1. **Local-dev path → embedded `--store` scope.** Local dev runs the engine
in-process against a `--store <file>` (or a store-scoped profile); `omnigraph
serve` stays available but is not required. Consistent with embedded ≡ remote
(RFC-009).
2. **Primitives are one flag, typed by content.** `--server` and `--cluster`
accept either a config name or a literal URI: a value containing `://` is a
literal (bypasses the registry); otherwise it is a config-name lookup (error if
unknown). `--store` is always a URI. (Replaces the earlier "literal-vs-named"
question — no `--server-url`/`--cluster-root` split.)
3. **Stored invocation: `query <name>` (read) / `mutate <name>` (write), one
catalog namespace.** A name maps to one definition; the verb asserts its kind
and the CLI errors on mismatch (`'apply_labels' is a mutation — use
omnigraph mutate apply_labels`). No `invoke` verb.

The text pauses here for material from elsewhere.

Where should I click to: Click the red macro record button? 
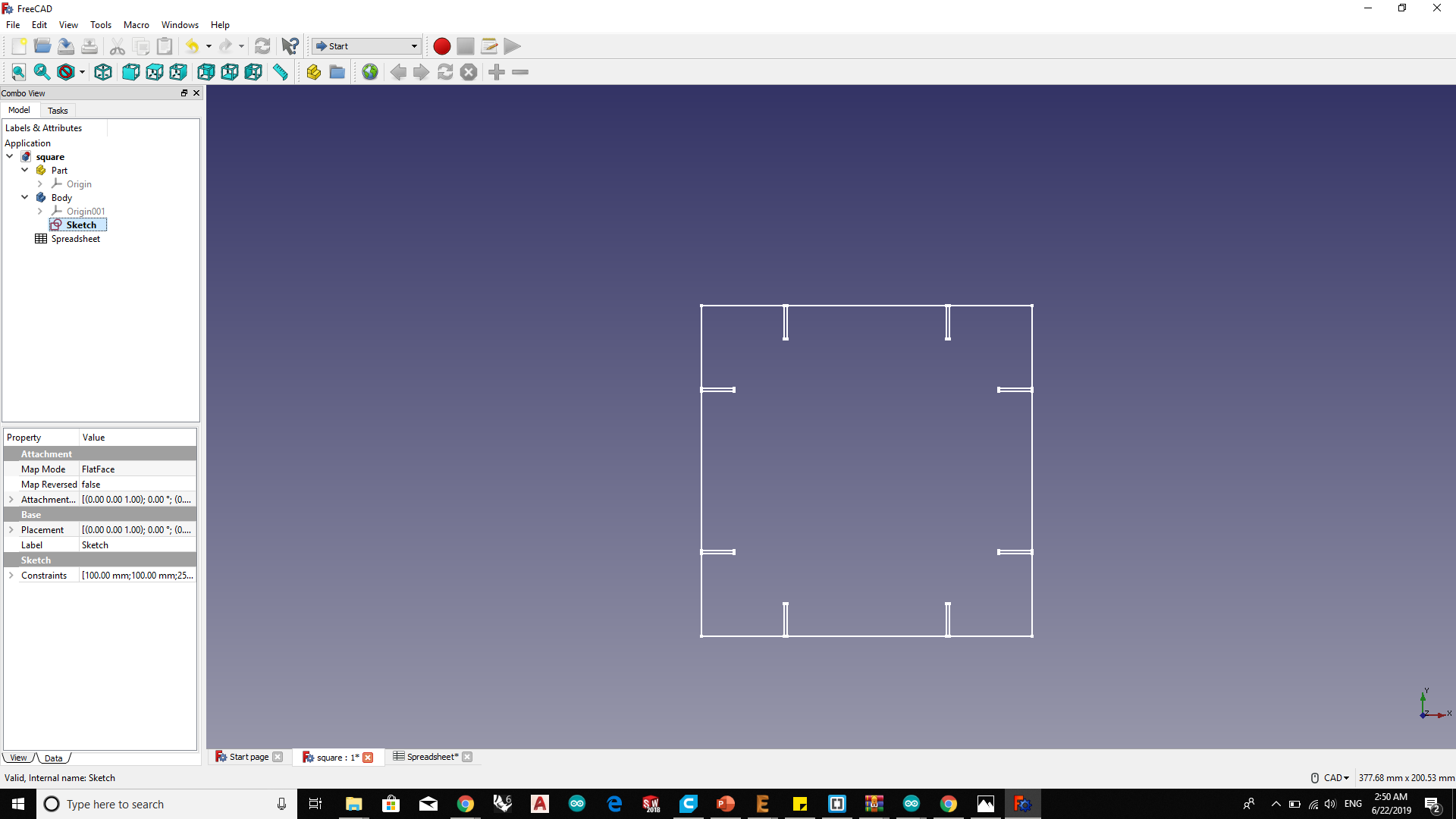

4. **Aliases live under an `alias` namespace**`omnigraph alias <name> [args]`,
never bare top-level. An alias can therefore neither shadow nor be shadowed by a
built-in (current or future) verb.
6. **Profile merge: scope wholesale, prefs layered.** The entity binding +
`default_graph` come *wholesale* from the active scope (a profile, or flat
defaults if none) — never per-key merged across the entity dimension (that would
yield "server *and* cluster"). Only non-scope preferences (`output`, table
layout) take flat defaults as a base. Precedence: explicit flag > profile > flat
defaults.
7. **No default graph → error + list candidates.** A graph-scoped verb with no
`--graph`, no `default_graph`, and >1 graph in scope errors and lists candidates
(served: `GET /graphs`; cluster-direct: catalog enumeration). If enumeration is
policy-gated/unavailable, it says so and asks for `--graph`. Never auto-pick.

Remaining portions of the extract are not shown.